International Rock Flipping Day, that is. Sunday, September 9.
|A whole beach full of rocks I'd love to flip. Ocean Grove, Campbell River.|
What is International Rock Flipping Day?
It's a day set aside to explore a too-often forgotten part of our world, one we walk past every day, and rarely are aware of; our nearest neighbours, the vibrant life under our feet.
Once a year, people all over the world go out into the fields, the beaches, the creeks, the hills and mountains, or scout around their own backyards or urban spaces, looking for intriguing rocks. We go alone or in groups, with grandparents and kids and students. And the cameras, of course.
We then carefully flip those rocks upside down, and record what we find underneath.
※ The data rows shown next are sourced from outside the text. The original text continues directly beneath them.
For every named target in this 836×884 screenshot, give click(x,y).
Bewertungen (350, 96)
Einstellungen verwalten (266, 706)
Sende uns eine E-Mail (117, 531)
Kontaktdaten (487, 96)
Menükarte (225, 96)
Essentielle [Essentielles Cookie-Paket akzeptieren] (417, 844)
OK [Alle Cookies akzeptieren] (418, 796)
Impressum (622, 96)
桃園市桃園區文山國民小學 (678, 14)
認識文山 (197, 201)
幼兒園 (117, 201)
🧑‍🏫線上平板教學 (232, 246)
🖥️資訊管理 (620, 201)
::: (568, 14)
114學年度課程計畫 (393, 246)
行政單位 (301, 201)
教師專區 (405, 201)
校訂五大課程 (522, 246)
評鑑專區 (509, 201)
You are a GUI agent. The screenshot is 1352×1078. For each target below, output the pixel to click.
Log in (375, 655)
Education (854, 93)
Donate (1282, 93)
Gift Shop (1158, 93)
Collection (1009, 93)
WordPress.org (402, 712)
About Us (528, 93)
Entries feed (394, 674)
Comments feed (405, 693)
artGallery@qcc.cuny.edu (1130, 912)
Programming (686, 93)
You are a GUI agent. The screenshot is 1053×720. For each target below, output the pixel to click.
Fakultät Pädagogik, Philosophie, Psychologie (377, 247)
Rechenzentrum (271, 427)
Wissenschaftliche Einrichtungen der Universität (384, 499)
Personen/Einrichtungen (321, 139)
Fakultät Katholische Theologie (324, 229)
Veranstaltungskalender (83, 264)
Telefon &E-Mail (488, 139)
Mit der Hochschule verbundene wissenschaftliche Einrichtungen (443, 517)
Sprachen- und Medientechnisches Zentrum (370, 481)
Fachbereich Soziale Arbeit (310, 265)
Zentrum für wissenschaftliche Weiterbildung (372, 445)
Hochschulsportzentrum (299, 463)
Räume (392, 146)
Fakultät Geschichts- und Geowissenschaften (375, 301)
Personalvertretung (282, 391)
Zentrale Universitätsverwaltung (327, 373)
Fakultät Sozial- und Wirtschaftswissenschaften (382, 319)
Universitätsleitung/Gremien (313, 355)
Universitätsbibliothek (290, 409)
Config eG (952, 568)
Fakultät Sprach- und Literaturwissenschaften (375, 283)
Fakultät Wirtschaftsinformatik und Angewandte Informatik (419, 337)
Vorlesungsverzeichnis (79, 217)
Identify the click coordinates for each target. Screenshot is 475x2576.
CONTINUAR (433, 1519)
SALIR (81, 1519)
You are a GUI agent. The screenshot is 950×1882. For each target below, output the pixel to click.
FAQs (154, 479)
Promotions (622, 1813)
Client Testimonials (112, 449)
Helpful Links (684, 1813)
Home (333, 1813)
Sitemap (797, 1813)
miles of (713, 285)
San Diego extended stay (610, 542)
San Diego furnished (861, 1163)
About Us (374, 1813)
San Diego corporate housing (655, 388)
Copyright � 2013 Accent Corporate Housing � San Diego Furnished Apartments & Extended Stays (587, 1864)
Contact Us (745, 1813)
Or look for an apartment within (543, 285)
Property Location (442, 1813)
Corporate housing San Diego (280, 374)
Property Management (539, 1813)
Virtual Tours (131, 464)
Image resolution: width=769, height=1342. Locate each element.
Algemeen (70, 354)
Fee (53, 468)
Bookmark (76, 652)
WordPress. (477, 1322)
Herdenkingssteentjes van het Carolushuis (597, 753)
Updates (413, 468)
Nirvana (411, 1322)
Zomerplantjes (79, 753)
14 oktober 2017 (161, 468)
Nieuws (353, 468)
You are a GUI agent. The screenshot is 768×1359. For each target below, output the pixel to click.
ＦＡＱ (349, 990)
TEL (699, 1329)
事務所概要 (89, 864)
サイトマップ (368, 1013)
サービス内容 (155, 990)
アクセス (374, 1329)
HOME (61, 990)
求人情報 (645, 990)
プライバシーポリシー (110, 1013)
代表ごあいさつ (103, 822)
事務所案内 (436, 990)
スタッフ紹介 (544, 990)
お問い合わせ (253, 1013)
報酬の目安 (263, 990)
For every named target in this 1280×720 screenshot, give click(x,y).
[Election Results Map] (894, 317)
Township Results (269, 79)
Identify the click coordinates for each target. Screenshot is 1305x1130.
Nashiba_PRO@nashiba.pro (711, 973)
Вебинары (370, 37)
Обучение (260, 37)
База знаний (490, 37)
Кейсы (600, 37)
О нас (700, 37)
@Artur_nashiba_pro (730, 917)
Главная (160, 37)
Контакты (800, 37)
And we see some amazing critters! Everything from roly-polies to slimy salamanders to lazy lizards to a swimming caterpillar ... What will you discover?
Just a reminder: here are the basic instructions:
- Sometime on Sunday, find a good rock or rocks and flip it/them over. If Sunday's impossible for your people, Saturday or Monday is fine.
- Record what you find. Take a photo or video, if possible.
- Replace the rock as you found it.
- Write a post on your blog, in any format you are happy with (someone suggested haikus this year), and add your photos. Or load your photos to the Flickr group. (So even if you don't have a blog, you can join in. You can write a note describing your experience with any photo you add to the Flickr group, too.) If you're on Twitter, Tweet it, too; the hashtag is #rockflip.
- Send me a link to the blog post or Flickr photo.
- I will collect the links, write up a blog post including them all, e-mail participants the list, and post it for any and all to copy to your own blogs.
- There is a handy badge available for your blog, here. (Or copy it from this post.)
Important Safety Precautions:
A caution from Dave Bonta:
One thing I forgot to do in the initial post is to caution people about flipping rocks in poisonous snake or scorpion habitat. In that case, I’d suggest wearing gloves and/or using a pry bar — or simply finding somewhere else to do your flipping. Please do not disturb any known rattlesnake shelters if you don’t plan on replacing the rocks exactly as you found them. Timber rattlesnakes, like many other adult herps, are very site-loyal, and can die if their homes are destroyed. Also, don’t play with spiders. If you disturb an adjacent hornet nest (hey, it’s possible), run like hell. But be sure to have someone standing by to get it all on film!
About Respect and Consideration:
The animals we find under rocks are at home; they rest there, sleep there, raise their families there. Then we come along and take off the roof, so please remember to replace it carefully. Try not to squish the residents; move them aside if they're big enough; they'll run back as soon as their rock is back in place.
Have a wonderful Rock Flipping Day! I'll be watching for your results with bated breath.